The purpose of the present investigation is to identify whether elaboration and isolation effects occur in online sentence processing and the extent to which such effects might be explained by relating encoding times to retrieval times. The working hypothesis, therefore, is that factors that predict the success of explict recall also contribute to the efficiency of implicit retrieval. While extant sentence processing models generally ignore variation in the encoding stage as a potential source of processing variation at retrieval sites, cue-based models of retrieval do predict that unique features in a memory target can facilitate retrieval (McElree, 2000; Van Dyke and Lewis, 2003; Lewis and Vasishth, 2005; Lewis et al., 2006; Van Dyke and McElree, 2006, 2011). However, such theories do not make across-the-board predictions that targets with more semantic features, or contextually unique features, ought to be easier to retrieve. This is due to the fact that only those features cued by the retrieval trigger bear on assessments of similarity. For instance, in 2 below, “was complaining” initiates a retrieval probe targeting the animate subject NP “the resident”:

(2) a. The worker was surprised that the resident who was living near the dangerous warehouse was complaining about the investigation. [= LOW INTERFERENCE]

b. The worker was surprised that the resident who said that the neighbor was dangerous was complaining about the investigation. [= HIGH INTERFERENCE]

In the high interference condition, the head and dependent are separated by an NP (“the neighbor”) which is a type of semantic object that “can complain” and is also subject marked, similar to the retrieval target. The intervening NP in the low interference condition, in contrast, is inanimate and the object of a preposition, thus mismatching the target semantically and syntactically. Using such materials, Van Dyke (2007) observed evidence of a processing disruption in the high interference condition beginning at the key verbal cluster, which she interpreted in terms of the mechanics of cue-based retrieval. On such an account, features not in the retrieval probe triggered by the verb should have little bearing on memory interference. Whether a target is the only word to begin with an “r” or appears in an unusual font should be immaterial to retrieval efficacy, for example, if verbs do not trigger retrieval probes containing such cues.

In the present experiments, key targets for implicit retrieval in long-distance dependencies differ in the amount of elaboration or “complexity” associated with them (Experiment 1), or with respect to the homogeneity of their text color with the surrounding text (Experiment 2). In both cases, the key features—prenominal modifiers and text color—are unlikely to be directly cued by the retrieval triggering verbs, i.e., verbs don't normally select arguments on the basis of color or the number of modifiers. If elaboration and isolation effects pattern in implicit memory retrieval tasks as they do in explicit memory tasks, then we should expect to see retrieval-related benefits in sentence processing given elaboration or isolation.

Recent reading time data provide some initial evidence that memory retrieval in sentence processing is sensitive to a memory target's representational complexity (Hofmeister, 2011).

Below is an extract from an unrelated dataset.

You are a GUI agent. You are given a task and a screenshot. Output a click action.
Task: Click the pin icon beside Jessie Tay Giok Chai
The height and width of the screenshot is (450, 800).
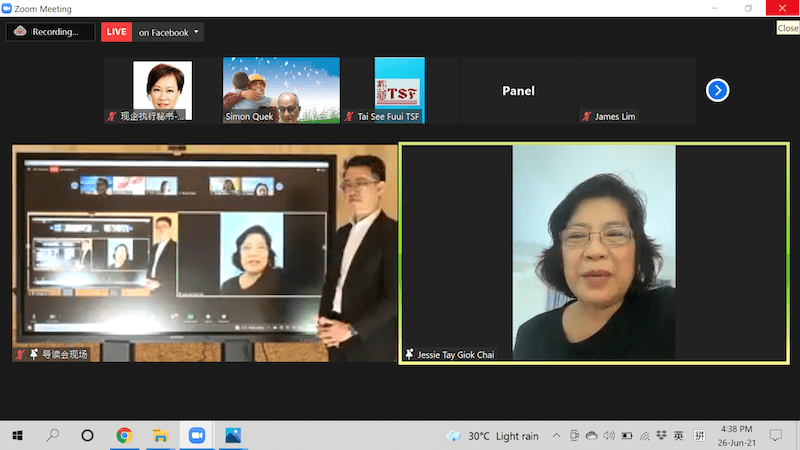[x=409, y=354]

The term “complexity” is shorthand for the idea that discourse references can differ in semantic complexity via category hierarchy differences, e.g., “a thing” vs. “a stethoscope,” as well as syntactic complexity. For instance, “the landmark on the bluff” encodes both syntactic and semantic features absent in “the landmark.” In clefted constructions like those in 3, participants spent longer reading the head noun of the clefted element as the number of modifiers increased. At the words immediately following the subcategorizing verb (underlined below), however, reading times were faster given more features associated with the target. It is at this subcategorizing verb and the immediately following regions that we expect to observe signs of reactivation and retrieval of the representation in the cleft. Notably, the faster reading times for elaborated conditions do not appear until the subcategorizing verb or shortly thereafter:

(3) a. It was a communist that the members of the club banned from ever entering the premises.

b. It was an alleged communist that the members of the club banned from ever entering the premises.

c. It was an alleged Venezuelan communist that the members of the club banned from ever entering the premises.

Further experiments showed this same pattern even when holding the number of words and syntactic complexity constant, e.g., “which person” vs. “which soldier.” At least in some contexts, therefore, syntactic and semantic processing of linguistic representations facilitates their retrieval from memory. It further suggests that recoverability increases gradiently with semantic processing—something that the list memory literature has so far not shown.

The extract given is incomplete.